A woman will do things to look good so that men will pick
her but their relationship or not rests on HER response to
HIM and not how he thinks she looks. She has to sift through the men of different character to decide.

The men who have the most success with women anywhere have a high level of character in any of the three areas I define in my free ebook; his natural, independent and social character.

Good news for men is that women KNOW to respond to men of
high natural character and pick them out of the crowd.
Unfortunately for many women, that means theyll keep
irrationally choosing to sleep with bad boys who arent
emotionally healthy until more guys like us come along.

In fact high social status men wonder if a women are just
using them for their money/power or not (ie. what Jay-Z raps about).

Women know when a man is who his body says he is; its hard
to trick her intuition about whether he can give her the
indescribable psychosexual response that only a man of high
natural character can give her (few men reach this level but about all could).

She is extrapolating and judging men just as harshly as men
judge women. This is a whole area I get into in my free
downloadable ebook on the website.

These physiologically and emotionally based decisions she
makes about men will overrule her strong social influences;
her body and physiological desire cant resist.

And if a good man can just develop himself and his own
character, he can have great consistent success with women
(while respecting them) and when he does want to settle down he can find a good woman from many options.

For women, there could be more options of real men and
they will stop choosing the bad boy or jerks when they
finally have the option of stable guys who have healthier
character (with just as much natural connection and ability
to please her as the bad boys).

Women will be grateful because there would be more real men
so they dont have to fight over them as much or be as
lonely. Men just have to become men of higher character and
improve themselves in the 3 areas that matter to women. This CAN be done with the right resources to bring a man into his natural destiny.

When a man can be more of himself at all times and he can
communicate with women that he is a man (nonverbally and
verbally) who is not ashamed of who he is; she can respect
this and will know where he stands on her
interest/attraction level (hint; he has a good chance).

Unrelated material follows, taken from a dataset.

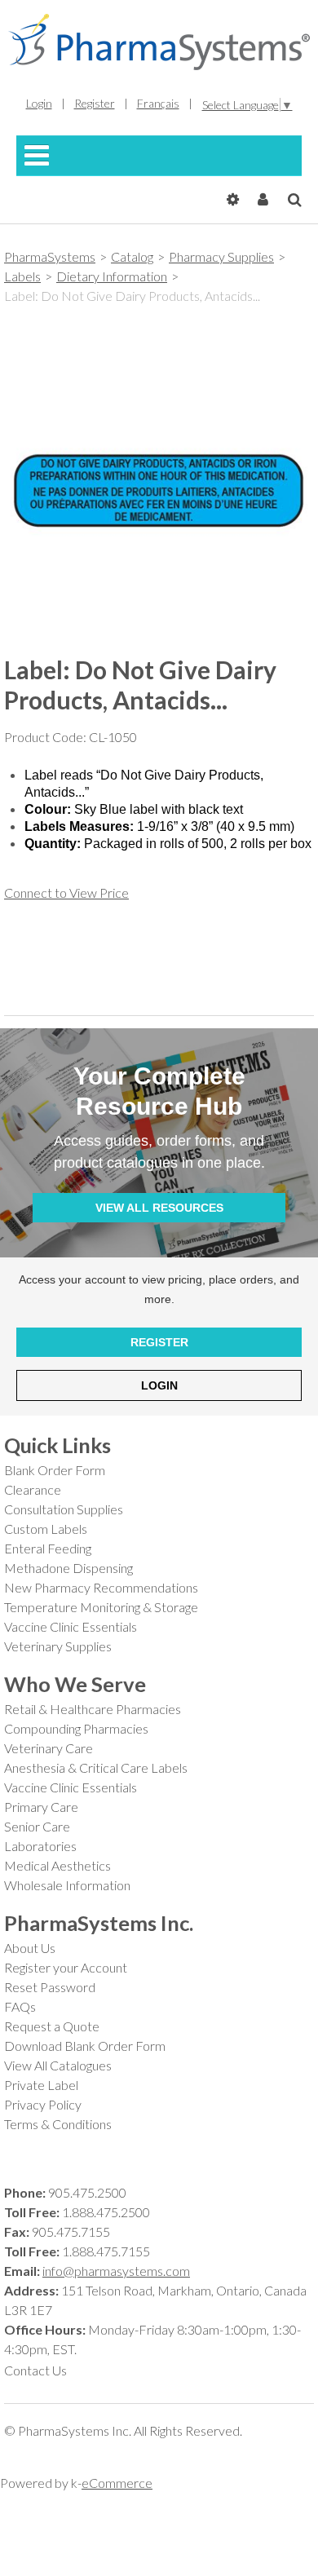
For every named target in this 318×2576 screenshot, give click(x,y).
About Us (29, 1947)
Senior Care (37, 1826)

And the further he communicates that he really IS the man
she idealized, the easier everything will be to take things
to a connected interdependent experience.

Shes the one who will make the choice and decision of
whether anythings going to happen so its up to a man to
help her out there. Most guys fail before they start by not
being what women want and not following the natural order of things.

For a naturally successful man who has lots of options of
women he can take his pick but its still the woman who are
(eagerly) choosing to be with him.

She cant tell a man to be more of a man, he just has to
be that man and then can have all the success he dreams of
with much less dependency on the words to say because he
will be operating from where HIS power lies, his natural
character and ability to make women swoon despite his other
personal faults.

This is about something more important than a quick-fix,
this is about bringing balance back to the force of male and female relationships.

So my advice is for men to become their true selves of high
character potential and strength in all three areas
(natural, independent/personality and social) which will
henceforth fix almost ALL of their other problems with
attracting and succeeding with women they once were
infatuated.

Its all about the man and developing his character so that
women will respond (to his characteristics as the stimulus)
the way she dreams of responding when she finds this kind of man.

That is the underlying current in this crazy, mixed up world that is still the source of pure hope and life throughout most cultures. Its up to a man to embrace and represent the characteristics of his nature and self that will drive women wild in reality instead of in their fantasies.